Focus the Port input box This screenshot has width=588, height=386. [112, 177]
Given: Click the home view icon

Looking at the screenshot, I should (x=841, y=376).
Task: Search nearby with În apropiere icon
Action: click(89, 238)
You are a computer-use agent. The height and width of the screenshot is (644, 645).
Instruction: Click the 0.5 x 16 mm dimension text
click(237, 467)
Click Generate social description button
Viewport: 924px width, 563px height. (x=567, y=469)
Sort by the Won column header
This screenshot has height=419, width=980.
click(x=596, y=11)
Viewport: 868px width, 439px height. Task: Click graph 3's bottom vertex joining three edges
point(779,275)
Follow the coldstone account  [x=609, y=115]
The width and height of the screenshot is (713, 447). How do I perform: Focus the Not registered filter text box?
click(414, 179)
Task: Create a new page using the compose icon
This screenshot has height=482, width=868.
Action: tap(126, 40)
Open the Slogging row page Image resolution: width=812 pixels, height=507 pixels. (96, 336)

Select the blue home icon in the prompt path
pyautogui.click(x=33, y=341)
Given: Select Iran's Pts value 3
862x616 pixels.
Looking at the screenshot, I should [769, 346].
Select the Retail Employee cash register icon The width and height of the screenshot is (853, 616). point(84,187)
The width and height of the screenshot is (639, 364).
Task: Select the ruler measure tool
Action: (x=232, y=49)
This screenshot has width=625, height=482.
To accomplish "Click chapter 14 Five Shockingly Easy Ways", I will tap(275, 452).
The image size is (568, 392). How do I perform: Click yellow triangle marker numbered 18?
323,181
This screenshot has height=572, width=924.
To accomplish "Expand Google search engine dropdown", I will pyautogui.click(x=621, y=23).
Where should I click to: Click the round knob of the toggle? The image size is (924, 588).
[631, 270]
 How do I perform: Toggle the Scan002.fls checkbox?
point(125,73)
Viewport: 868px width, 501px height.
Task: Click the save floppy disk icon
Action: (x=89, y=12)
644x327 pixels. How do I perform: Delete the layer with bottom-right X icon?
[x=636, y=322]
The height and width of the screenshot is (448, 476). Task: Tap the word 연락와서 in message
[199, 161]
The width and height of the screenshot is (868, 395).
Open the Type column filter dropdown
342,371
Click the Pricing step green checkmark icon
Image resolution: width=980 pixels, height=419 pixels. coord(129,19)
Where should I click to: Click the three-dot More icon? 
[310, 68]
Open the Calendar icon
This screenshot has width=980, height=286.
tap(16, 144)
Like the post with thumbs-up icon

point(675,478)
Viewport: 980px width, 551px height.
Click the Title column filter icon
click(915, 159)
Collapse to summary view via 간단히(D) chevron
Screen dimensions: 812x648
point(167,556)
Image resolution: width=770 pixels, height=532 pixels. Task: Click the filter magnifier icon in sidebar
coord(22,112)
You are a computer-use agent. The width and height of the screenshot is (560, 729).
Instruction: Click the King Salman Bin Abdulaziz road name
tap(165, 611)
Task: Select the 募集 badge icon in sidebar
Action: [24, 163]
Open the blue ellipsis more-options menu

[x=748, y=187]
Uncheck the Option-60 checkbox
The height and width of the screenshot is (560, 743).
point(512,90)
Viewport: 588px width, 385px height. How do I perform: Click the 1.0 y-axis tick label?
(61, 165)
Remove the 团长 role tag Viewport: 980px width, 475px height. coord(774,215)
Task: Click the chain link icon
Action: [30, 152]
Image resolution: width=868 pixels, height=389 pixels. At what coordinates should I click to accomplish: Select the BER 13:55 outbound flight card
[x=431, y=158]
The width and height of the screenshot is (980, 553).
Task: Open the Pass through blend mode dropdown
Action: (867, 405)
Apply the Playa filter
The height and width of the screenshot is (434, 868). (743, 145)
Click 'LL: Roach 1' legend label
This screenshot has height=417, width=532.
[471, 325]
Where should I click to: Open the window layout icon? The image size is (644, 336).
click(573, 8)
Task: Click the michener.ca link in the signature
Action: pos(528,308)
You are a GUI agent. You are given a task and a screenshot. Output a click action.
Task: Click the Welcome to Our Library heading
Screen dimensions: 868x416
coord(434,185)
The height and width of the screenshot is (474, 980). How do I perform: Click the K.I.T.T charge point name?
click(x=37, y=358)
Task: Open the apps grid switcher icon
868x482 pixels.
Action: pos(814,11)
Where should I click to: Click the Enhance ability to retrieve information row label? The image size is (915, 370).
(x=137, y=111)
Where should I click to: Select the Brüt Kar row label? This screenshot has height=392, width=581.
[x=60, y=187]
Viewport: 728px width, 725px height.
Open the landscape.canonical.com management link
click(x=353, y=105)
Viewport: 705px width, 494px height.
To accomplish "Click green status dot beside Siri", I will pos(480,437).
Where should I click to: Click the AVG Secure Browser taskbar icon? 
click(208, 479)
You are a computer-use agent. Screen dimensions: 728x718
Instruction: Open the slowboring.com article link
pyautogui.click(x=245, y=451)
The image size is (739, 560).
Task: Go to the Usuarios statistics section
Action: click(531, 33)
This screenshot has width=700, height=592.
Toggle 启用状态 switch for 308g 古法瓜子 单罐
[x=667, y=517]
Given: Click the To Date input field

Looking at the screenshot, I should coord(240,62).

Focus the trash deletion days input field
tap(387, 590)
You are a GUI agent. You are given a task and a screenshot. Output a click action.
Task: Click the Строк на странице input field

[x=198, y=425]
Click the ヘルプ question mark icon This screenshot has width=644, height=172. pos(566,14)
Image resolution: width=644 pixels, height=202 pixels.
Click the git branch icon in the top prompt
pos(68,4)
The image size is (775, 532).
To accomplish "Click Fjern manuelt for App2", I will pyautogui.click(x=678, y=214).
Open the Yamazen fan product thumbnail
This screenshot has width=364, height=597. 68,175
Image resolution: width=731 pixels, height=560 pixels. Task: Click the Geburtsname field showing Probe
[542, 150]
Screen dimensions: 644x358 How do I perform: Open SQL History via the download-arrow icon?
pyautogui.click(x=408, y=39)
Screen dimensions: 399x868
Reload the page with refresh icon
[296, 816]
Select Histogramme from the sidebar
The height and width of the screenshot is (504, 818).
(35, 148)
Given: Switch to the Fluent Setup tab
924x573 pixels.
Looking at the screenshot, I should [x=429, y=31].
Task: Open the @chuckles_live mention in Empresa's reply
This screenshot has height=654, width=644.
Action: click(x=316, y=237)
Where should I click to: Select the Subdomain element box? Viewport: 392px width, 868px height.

### OBJECTIVE
Please gather every line of the records above that contains the word "column", and copy each of those lines out in full.

### TASK RESULT
Sort by the Won column header
Open the Type column filter dropdown
Click the Title column filter icon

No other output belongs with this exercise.